December 19, 2015
“We’re late!We’re late!We’re late!”
RP has gone ahead to hold the bus. Much to the husband’s consternation, I’m packing breakfast at the buffet.We walk, run, skid and our to the waiting bus and off we go. Arctic Guide Services is going to be drive an hour and a half or so outside Tromso to a place where we can see and pet reindeer and go snow mobiling. We doze past soaring mountains and icy fjords. Occasionally we open our eyes to marvel the beauty that surrounds us. Each time I open my eyes, I wonder how I can bring myself to shut them but the flesh is weak.
When we reach our destination, we are greeted by our Sami guide. He directs us to a little building where we change into the thermal suits provided by Arctic Adventures. The husband cannot find a helmet that fits so he is asked to ride with the guide, while RP gets me and more adventure than he bargained for.
The first part of our ride is pretty smooth. We ride out to where the reindeer are. The reindeer are part of a herd that belongs to our Sami guide. The Sami are the original inhabitants of northern Scandinavia, spread out over four different countries: Norway, Sweden, Finland, and Russia’s Kola peninsula. Like most indigenous people, they have suffered discrimination and proselytizing and as a result their numbers have been considerably decimated. Today, to qualify as a Sami, a person must have atleast one Sami grandparent. There are around 30,000 Sami in Norway , out of which only 2 -3 % of the Sami people still follow their traditional occupation of reindeer herding. In Norway, the Sami now have their own parliament which promotes political initiatives and manages missions and laws delegated to them by national authorities.
It is considered rude to ask a Sami man how many reindeer he owns. Honestly, it never even occurred to me to ask him that. Reindeer are like small donkeys with enormous antlers. After we pet and feed the them, we set off once more on our snow mobiles. When we get to a flat patch of snow, our guide demonstrates what a snow mobile can really do. Each person gets a turn to sit behind him, while he flies past the rest.

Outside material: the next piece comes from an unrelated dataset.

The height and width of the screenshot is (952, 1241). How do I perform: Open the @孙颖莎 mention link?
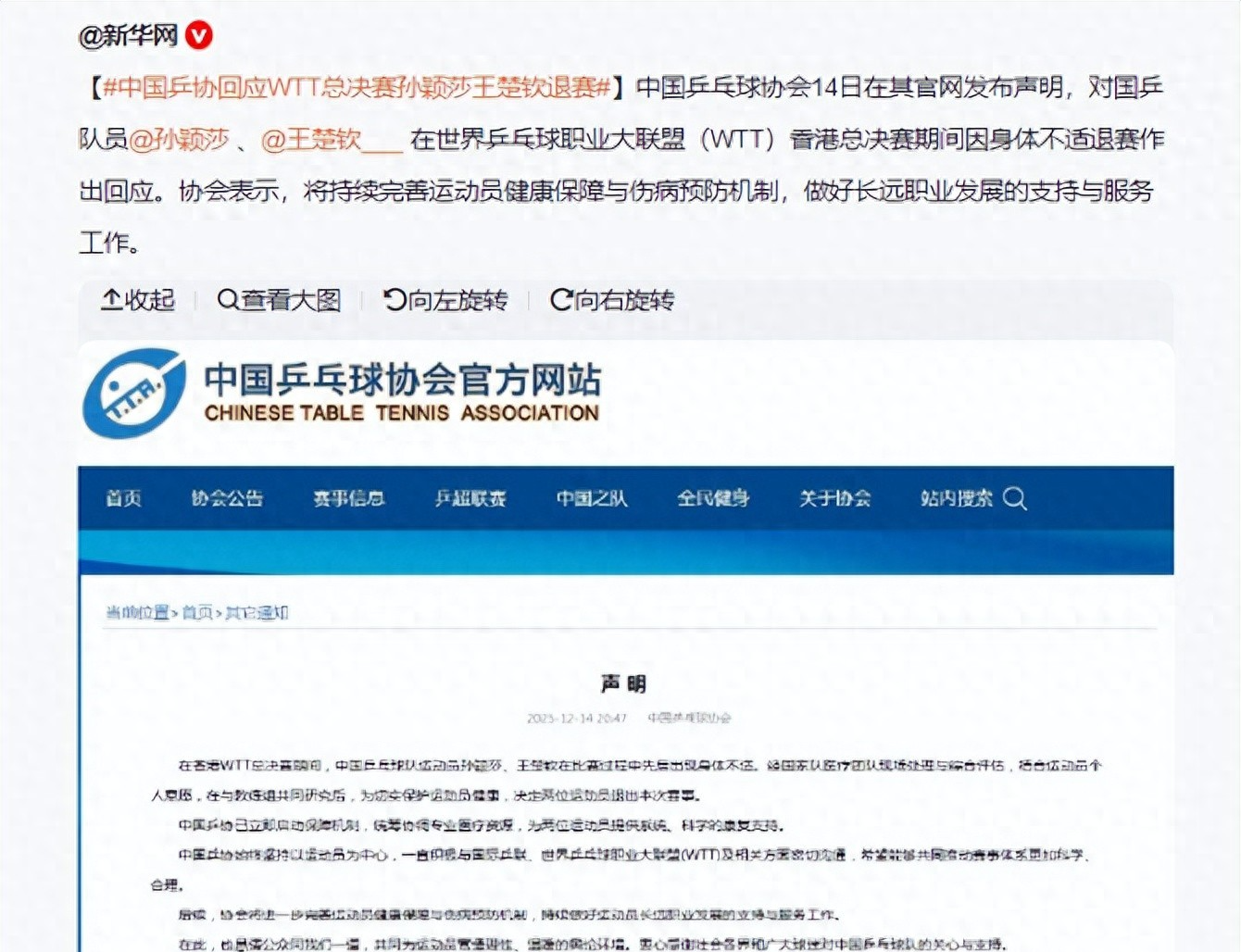tap(179, 139)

Photo Courtesy – Ganesh Sankaran
Now it’s time to change drivers. I start the machine and here we go. Okay this is not so hard. Eeeasy. Now turn a little – use your body. “Turn the handle.” Huh! “The handle”, RP shouts in my ear. I’m trying, but it’s stuck. This is hard. The snow mobile is not a toy. It takes considerable arm strength to turn it. You can’t use your weight, like I do on a motorbike. In fact you need to turn one way and throw your bodyweight the other way, to keep the mobile for toppling. It’s not that hard, but it takes some getting used to and you need to be a little strong. I struggle along, and bump into a tree. Tree, mobile, riders are all unharmed.After this, I somehow get the hang of it. Up, down, right, left and back to the reindeer herd. This is the scary part. Anyone with road experience in India knows not to trust cattle. Thankfully, the reindeer decide to keep out of my way and I park.

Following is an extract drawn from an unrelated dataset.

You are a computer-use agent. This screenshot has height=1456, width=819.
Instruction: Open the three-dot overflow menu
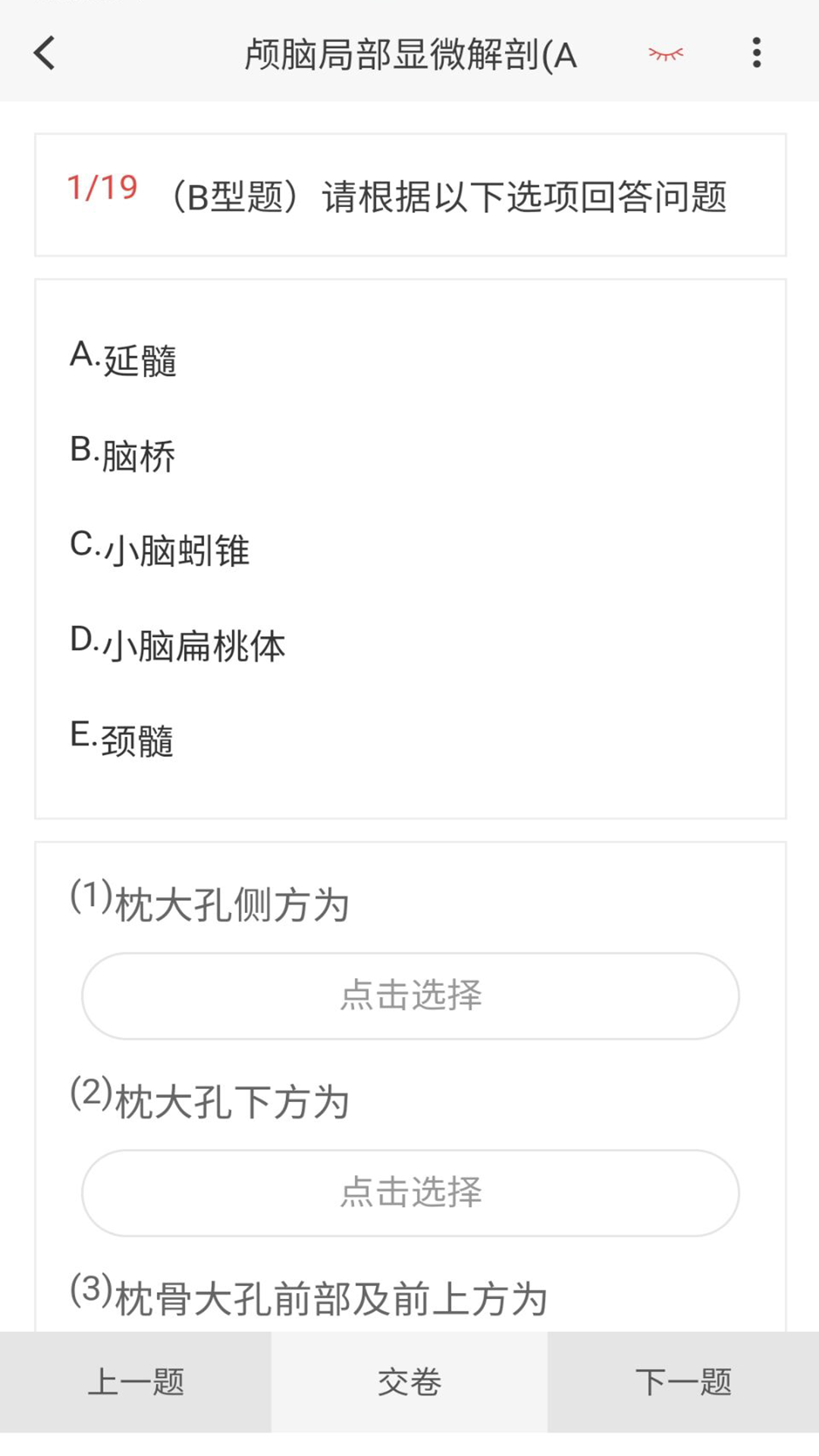tap(756, 54)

We enter the little cabin and find ourselves in a Sami home of the yore. We are offered hot chocolate, cookies and a hot meal. While we munch ans slurp, we are educated on the ways of the Sami. Traditionally, the Sami lived in a community of families called a siida. The menfolk went herding, hunting, trapping, and fishing, while the women stayed back to tend to domestic chores like cooking and stitching.The reindeer-herding Sami were traditionally semi nomadic. They maintained a permanent dwelling in the valley and spent the summer living in tents in the hills.Their permanent homes were either frame buildings or sod huts. The Sami tent or lavvo is in conical in shape. It has a circular framework of poles leaning inward and a floor of birch twigs covered with layers of reindeer fur. Both tents and huts are arranged around a central fire. In the days long gone, the Sami followed a shamanistic religion. Now most follow Christianity. Some Sami still wear the group’s brightly colored traditional clothing with distinctive bands of bright red and yellow patterns against a deep blue background of wool or felt. Their traditional shoes are hand stitched from reindeer hide and fur and most ingenuous.
It’s time to head back. In a few hours, we will set out to see the Aurora Borealis.